Pre capture libraries

The GSD gene panel contained AGL, G6PC, GBE1, GYS2, PHKA2, PHKB, PHKG2, PYGL, SLC2A2, and SLC37A4, and NM_002863 was used for reference transcript for PYGL. Pre-capture libraries (Illumina, Inc., San Diego, CA, USA) and capture processes (Agilent Technologies, Santa Clara, CA, USA) were performed according to the manufacturer’s protocol. The captured libraries were sequenced using MiSeqDx (Illumina, Inc., San Diego, CA, USA). The raw sequence data were analysed using NextGENe software (SoftGenetics, State College, PA, USA) and annotated with ANNOVAR (http://annovar.openbioinformatics.org).
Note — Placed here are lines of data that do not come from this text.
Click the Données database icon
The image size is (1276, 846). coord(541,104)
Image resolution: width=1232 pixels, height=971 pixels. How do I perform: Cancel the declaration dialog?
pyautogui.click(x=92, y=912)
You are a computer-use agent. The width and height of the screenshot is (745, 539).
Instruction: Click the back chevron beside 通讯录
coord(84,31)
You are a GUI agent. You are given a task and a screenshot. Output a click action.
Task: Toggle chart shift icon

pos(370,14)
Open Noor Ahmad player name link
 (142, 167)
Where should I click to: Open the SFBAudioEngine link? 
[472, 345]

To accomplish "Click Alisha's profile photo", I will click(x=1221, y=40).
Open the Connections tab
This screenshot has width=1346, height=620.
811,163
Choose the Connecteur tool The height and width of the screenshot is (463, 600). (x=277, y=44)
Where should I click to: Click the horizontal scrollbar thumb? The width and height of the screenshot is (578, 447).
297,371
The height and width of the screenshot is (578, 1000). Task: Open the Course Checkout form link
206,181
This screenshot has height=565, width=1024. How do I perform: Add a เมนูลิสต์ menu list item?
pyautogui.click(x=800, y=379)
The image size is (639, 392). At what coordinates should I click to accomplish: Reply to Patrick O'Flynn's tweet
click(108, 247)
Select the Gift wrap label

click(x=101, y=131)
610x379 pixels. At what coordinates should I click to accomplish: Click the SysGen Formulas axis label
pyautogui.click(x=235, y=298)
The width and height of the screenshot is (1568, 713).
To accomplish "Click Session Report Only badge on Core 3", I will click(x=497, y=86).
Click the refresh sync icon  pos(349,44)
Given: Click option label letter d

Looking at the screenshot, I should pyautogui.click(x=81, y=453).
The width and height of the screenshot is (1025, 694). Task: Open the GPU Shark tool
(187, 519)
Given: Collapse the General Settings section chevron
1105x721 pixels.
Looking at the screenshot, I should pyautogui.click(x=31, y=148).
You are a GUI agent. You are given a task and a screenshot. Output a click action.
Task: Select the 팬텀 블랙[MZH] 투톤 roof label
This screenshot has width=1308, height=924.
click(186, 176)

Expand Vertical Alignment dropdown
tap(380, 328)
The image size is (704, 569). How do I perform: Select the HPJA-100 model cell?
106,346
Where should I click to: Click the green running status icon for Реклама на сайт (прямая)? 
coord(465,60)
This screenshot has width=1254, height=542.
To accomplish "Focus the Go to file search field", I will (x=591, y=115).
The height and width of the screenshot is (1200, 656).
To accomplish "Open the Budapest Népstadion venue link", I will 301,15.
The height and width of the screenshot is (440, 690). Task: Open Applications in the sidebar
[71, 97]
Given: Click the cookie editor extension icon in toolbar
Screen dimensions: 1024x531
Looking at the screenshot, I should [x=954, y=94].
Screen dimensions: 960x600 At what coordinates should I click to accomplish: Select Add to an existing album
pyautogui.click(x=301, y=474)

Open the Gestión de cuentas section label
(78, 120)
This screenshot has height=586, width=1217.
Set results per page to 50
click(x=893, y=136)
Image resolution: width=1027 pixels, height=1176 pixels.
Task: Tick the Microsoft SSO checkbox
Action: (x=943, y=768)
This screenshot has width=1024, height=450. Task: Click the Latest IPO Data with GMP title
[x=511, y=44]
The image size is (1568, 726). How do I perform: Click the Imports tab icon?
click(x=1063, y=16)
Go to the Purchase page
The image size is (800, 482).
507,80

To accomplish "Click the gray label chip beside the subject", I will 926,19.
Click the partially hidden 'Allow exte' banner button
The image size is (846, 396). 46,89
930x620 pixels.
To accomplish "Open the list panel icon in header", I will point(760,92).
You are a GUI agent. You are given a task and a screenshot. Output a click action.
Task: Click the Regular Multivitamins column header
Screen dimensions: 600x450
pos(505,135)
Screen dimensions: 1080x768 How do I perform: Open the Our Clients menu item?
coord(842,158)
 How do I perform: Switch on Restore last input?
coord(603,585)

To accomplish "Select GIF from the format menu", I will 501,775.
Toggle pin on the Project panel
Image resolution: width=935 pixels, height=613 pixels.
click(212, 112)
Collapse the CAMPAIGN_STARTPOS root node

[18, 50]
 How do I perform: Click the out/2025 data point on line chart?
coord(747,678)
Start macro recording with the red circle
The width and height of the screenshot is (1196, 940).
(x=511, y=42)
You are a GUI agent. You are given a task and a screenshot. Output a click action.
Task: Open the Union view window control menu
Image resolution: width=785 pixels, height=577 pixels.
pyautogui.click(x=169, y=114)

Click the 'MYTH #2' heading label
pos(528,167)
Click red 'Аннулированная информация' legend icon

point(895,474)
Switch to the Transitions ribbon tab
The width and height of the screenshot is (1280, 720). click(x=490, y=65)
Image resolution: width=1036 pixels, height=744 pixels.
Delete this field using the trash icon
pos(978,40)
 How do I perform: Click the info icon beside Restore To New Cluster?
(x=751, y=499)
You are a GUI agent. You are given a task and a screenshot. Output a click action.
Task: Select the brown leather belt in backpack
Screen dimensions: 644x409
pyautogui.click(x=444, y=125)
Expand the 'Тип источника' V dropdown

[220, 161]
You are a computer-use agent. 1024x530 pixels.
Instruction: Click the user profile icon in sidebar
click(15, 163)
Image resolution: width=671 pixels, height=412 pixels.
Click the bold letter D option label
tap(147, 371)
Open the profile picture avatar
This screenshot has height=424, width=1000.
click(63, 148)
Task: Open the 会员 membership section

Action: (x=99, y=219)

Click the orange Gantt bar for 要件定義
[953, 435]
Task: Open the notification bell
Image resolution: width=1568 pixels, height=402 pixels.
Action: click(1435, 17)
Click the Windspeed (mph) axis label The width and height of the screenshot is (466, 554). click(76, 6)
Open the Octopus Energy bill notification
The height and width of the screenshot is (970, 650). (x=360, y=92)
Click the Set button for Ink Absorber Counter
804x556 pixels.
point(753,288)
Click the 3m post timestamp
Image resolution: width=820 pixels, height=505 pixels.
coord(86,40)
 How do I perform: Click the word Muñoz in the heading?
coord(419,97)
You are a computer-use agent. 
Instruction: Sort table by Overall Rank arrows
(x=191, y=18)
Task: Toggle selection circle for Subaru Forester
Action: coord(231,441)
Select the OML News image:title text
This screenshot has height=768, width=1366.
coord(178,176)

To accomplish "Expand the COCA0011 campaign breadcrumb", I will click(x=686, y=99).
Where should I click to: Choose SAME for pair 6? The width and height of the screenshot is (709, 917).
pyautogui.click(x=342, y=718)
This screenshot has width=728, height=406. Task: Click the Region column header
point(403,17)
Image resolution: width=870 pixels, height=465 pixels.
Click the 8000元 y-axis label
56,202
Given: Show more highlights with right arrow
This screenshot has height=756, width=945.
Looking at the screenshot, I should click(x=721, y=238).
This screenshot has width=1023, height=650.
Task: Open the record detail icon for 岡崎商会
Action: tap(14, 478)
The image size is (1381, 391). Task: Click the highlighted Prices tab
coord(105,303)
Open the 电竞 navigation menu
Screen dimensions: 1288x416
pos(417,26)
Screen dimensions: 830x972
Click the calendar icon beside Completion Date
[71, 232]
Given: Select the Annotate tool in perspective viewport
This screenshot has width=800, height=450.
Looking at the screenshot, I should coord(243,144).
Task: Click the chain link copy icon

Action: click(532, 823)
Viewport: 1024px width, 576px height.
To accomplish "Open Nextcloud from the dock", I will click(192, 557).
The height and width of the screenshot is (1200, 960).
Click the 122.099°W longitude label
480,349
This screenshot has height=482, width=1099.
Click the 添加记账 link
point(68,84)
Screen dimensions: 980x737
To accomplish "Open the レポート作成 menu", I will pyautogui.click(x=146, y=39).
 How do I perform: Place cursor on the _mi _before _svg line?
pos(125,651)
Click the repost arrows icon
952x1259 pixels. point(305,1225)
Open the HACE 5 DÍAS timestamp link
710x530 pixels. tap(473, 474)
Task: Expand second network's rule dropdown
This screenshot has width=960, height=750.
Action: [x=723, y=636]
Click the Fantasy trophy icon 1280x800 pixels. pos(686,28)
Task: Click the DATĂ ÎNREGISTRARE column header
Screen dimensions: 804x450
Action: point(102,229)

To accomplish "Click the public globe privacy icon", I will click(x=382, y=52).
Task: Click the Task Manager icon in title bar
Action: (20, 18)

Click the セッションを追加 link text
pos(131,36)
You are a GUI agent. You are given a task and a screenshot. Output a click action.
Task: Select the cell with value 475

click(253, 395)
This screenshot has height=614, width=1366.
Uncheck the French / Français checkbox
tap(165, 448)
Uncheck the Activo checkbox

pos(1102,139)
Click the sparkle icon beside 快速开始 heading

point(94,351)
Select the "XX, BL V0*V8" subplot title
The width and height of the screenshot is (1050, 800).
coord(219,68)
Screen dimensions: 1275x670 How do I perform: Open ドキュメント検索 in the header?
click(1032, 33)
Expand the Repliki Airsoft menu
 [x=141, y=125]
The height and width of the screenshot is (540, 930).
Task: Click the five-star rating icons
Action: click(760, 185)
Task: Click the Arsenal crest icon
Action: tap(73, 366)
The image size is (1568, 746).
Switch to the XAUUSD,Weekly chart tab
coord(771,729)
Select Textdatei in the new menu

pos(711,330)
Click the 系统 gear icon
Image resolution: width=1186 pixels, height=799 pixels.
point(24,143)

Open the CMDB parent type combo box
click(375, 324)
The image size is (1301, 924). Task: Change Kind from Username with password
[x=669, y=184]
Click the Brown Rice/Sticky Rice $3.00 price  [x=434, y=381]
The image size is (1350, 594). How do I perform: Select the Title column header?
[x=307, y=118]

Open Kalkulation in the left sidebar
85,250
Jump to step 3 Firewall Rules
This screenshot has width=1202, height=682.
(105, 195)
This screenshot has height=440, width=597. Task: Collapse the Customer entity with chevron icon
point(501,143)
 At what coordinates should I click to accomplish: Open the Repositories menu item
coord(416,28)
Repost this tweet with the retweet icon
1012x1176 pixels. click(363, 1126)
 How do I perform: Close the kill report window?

Common variants were filtered using the gnomAD (http://gnomad.broadinstitute.org) and KRG (http://coda.nih.go.kr/coda/KRGDB) databases. The Human Gene Mutation Database and ClinVar were used to identify known pathogenic variants. The sequence variant was evaluated with a computational (in silico) predictive program using PolyPhen-2, SIFT, and MutationTaster. The pathogenicity of sequence variants was evaluated using the 2015 ACMG guidelines [10 ].